Expedition in the 13th century

The Battle of Heiloo (Slag bij Heiloo) was a battle during the Friso-Hollandic Wars and the culmination of Count Floris V's first military expedition to West Frisia in 1272. The battle is described in Melis Stoke's Rijmkroniek van Holland and the chronicle of Johannes de Beke. Although the battle was won by Floris' forces, his goal of conquering West Frisia had not been achieved, and the count retreated shortly after.

== Background ==
Floris' father, William II of Holland, count of Holland and King of the Romans, led his army into battle against the Frisians in 1255 and 1256. From the town of Alkmaar, he repeatedly sought to subjugate the people of West Frisia.
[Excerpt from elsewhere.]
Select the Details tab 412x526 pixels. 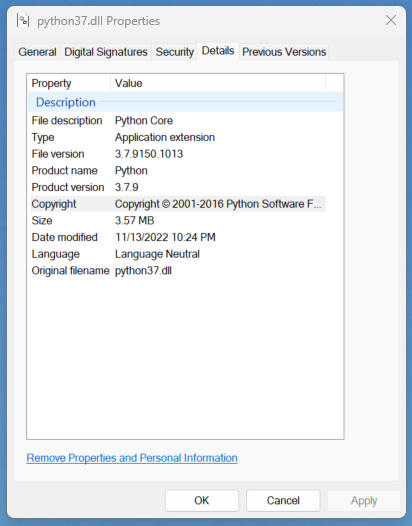coord(218,51)
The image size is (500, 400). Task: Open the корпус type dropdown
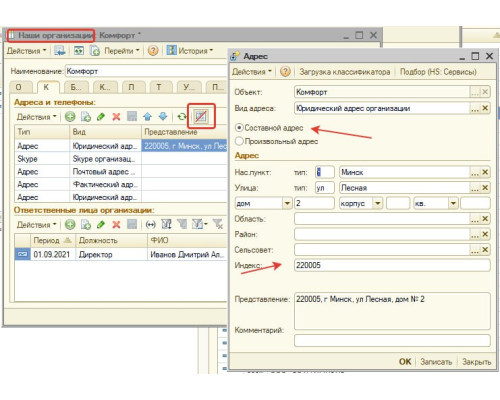(x=377, y=203)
Eventually, in January 1256 he fought his adversaries at the Battle of Hoogwoud. The king, who was supposed to be crowned Emperor of the Romans by the Pope, was killed by the Frisians, and, after they discovered his identity, was buried under a fireplace, where he was to remain until 1282, when his body was found by Floris V.
Before that time, however, the new count launched multiple attacks on the Frisian people, in order to annex the territory and recover his father's remains. The first came in 1272, after the idea suddenly came to him (the text literally says "Then [suddenly] came in his mind).

== Battle ==
In early August 1272, Floris V gathered his army in Alkmaar, intent on finally defeating the Frisians. With him were many nobles, since the count had just turned 18 and needed assistance leading his troops. Among these nobles were Dirk van Teylingen, Simon van Teylingen, and Wouter de Vriese, the bailiff of Kenemerland. He went north, and spent almost two weeks repairing and extending a dam along the Rekere river, which his father had worked on during his expedition to West Frisia. The count strengthened it "with straw and hay" according to Melis Stoke. During this repair, the workers were protected by archers. Despite this, the Frisians frequently attacked, and eventually drove back the army of Holland. There were many casualties among the nobles: "Werenbolt uter Haghe and Aelbert his son, Diderijc van Raporst and Gherijt his brother, Jacob van Wassenaer, Beernt uter Haghe, Gherijt van Hermalen and Wouter die Vriese bailiff of Kenemerlant" all died during the skirmishes. This caused the 'Hollanders' to flee back to the village of Heiloo, where, on St. Philibert's Day (20 August) they made a stand against the Frisians. Melis Stoke claimed over 800 Frisians fell in the ensuing battle, against 500 deaths in the count's ranks. However, these numbers are unfounded.
Following the battle, both sides retreated. Even though Floris V won the Battle of Heiloo, he was forced to retreat due to the high casualties.

== Aftermath ==
The count went back to his residence in The Hague. Due to the unpopular new laws implemented in Kennemerland and the expeditionary force treating the farmers badly, the population rose up against the rulers during the Kennemer Opstand, which would occupy the count for a considerable time.
It was only 10 years later, in 1282, that Floris V mounted the a second expedition to West Frisia and managed to recover his father's remains.